MSACL 2015 EU Abstract

Molecular Annotation and Mapping of Big Data from Spatial Metabolomics
Theodore Alexandrov
European Molecular Biology Laboratory

Theodore Alexandrov (1-3)
(1) European Molecular Biology Laboratory, (2) SCiLS GmbH, (3) Skaggs School of Pharmacy and Pharmaceutical Sciences, University of California San Diego

Short Abstract

Spatial metabolomics is emerging as a powerful approach to localize hundreds of metabolites directly from sections of biological samples with the grand challenge to be in the molecular annotation of big data generated. Existing bioinformatics tools cannot be applied directly because of the sheer data size and high complexity of spectra. We developed algorithms for molecular annotation for High Resolution Imaging Mass Spectrometry that integrates both spectral and spatial filters and map the results onto metabolic pathways. We will present our efficient implementation using modern big data technologies and apply it to 3D cell spheroids, microbial agar plates, and biological tissues. We will present the European project METASPACE on Bioinformatics for Spatial Metabolomics.

Long Abstract

Metabolomics is recognized as a crucial scientific domain, promising to advance our understanding of cell biology, physiology, and medicine. Metabolomics complements genomics, transcriptomics, and proteomics by analyzing the final read-out of biochemical processes and by revealing the contributions of non-genetic factors, such as the environment, diet, or microbiome. In the last years, metabolomics progressed from simply cataloguing chemical structures to answering complex biomedical questions and enabling new discoveries in life science. This progress has been made largely in the analysis of liquid samples, so the next frontier for metabolomics now lies in spatial metabolomics, where the challenge is to localize hundreds of metabolites directly from sections of biological samples with cellular and sub-cellular spatial resolution.

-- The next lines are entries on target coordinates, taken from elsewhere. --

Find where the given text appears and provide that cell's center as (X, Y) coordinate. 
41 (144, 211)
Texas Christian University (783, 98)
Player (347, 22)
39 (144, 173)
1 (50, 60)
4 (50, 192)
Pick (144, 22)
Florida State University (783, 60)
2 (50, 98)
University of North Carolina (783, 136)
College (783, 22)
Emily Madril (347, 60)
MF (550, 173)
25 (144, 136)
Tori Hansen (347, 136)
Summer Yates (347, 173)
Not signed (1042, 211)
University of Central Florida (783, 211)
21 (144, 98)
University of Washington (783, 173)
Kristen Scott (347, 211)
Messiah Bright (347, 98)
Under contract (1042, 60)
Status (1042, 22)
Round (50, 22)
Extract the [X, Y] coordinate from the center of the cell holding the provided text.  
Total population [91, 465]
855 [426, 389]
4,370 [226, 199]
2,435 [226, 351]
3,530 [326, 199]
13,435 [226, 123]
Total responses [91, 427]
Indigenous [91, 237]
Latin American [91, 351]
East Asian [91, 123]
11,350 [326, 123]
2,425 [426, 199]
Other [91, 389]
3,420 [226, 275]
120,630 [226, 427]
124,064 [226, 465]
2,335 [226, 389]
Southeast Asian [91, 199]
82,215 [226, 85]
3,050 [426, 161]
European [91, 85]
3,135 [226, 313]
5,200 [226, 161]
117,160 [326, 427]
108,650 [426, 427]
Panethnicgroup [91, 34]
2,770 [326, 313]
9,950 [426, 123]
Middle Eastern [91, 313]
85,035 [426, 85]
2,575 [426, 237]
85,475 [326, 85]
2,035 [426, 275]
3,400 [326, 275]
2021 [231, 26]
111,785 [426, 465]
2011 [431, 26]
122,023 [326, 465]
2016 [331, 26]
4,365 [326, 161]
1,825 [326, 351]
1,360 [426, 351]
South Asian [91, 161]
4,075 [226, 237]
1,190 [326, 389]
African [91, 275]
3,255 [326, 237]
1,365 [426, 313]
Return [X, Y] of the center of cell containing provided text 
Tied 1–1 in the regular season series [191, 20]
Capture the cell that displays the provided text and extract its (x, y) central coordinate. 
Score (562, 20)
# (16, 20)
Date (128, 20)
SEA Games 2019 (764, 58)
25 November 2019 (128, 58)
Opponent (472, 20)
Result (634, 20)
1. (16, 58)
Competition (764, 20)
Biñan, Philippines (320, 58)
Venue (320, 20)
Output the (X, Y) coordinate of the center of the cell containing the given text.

The two major challenges to establish spatial metabolomics are: molecular annotation, and mapping of annotated molecules back into the spatial context and onto existing metabolomics knowledge bases.

We will present our recent and unpublished results on solving these challenges when using High mass Resolution (HR) imaging Mass Spectrometry (MS). This emerging technique of spatial metabolomics is able to resolve signals from molecules differing by 0.01 mass units. This, together with the high dynamic range of the technique (1e4-1e5), small pixel size (down to 5 um), and high sample complexity when performing in situ analysis, generates unprecedented amount of information from a sample. A dataset usually reaches 10-100 gigabytes in size and contains millions of mass spectrometry signals.

Existing bioinformatics tools developed for molecular annotation of other types of metabolomics MS (using chromatography, direct-infusion, or dried-droplet approaches) can be hardly applied to imaging MS because of the sheer size of the data generated and high complexity of spectra. Moreover, metabolomics MS is based on using MS/MS for molecular identification whereas imaging MS delivers mostly MS1 data that creates a need for novel methods to improve MS1-based molecular annotation.

Recently, we have developed an algorithmic pipeline for molecular annotation of big data generated by HR imaging MS. This pipeline integrates both existing spectral filters and newly-developed spatial filters and combinations of those. We will show that using spatial information, such as relations between spectra from neighbor pixels, allowed us to significantly reduce the number of false positives and improve the reliability of molecular annotation. We will present our efficient implementation of this algorithmic pipeline performed using modern big data technologies, including framework for computing in distributed memory Apache Spark and cloud service Amazon Web Services. We will illustrate this approach by showing results of application to 3D spheroids from cell lines and primary cells, microbial agar plates, and biological tissues.

In the second part, we will show recent advances in mapping the annotated molecules back into spatial context and onto molecular knowledge bases. We will show how big and complex HR imaging MS data can be translated into molecular images and how it can be mapped onto metabolic pathways. Finally, we will present a new European project METASPACE on Bioinformatics on Spatial Metabolomics starting in July 2015 that aims to create an open online engine for spatial metabolomics.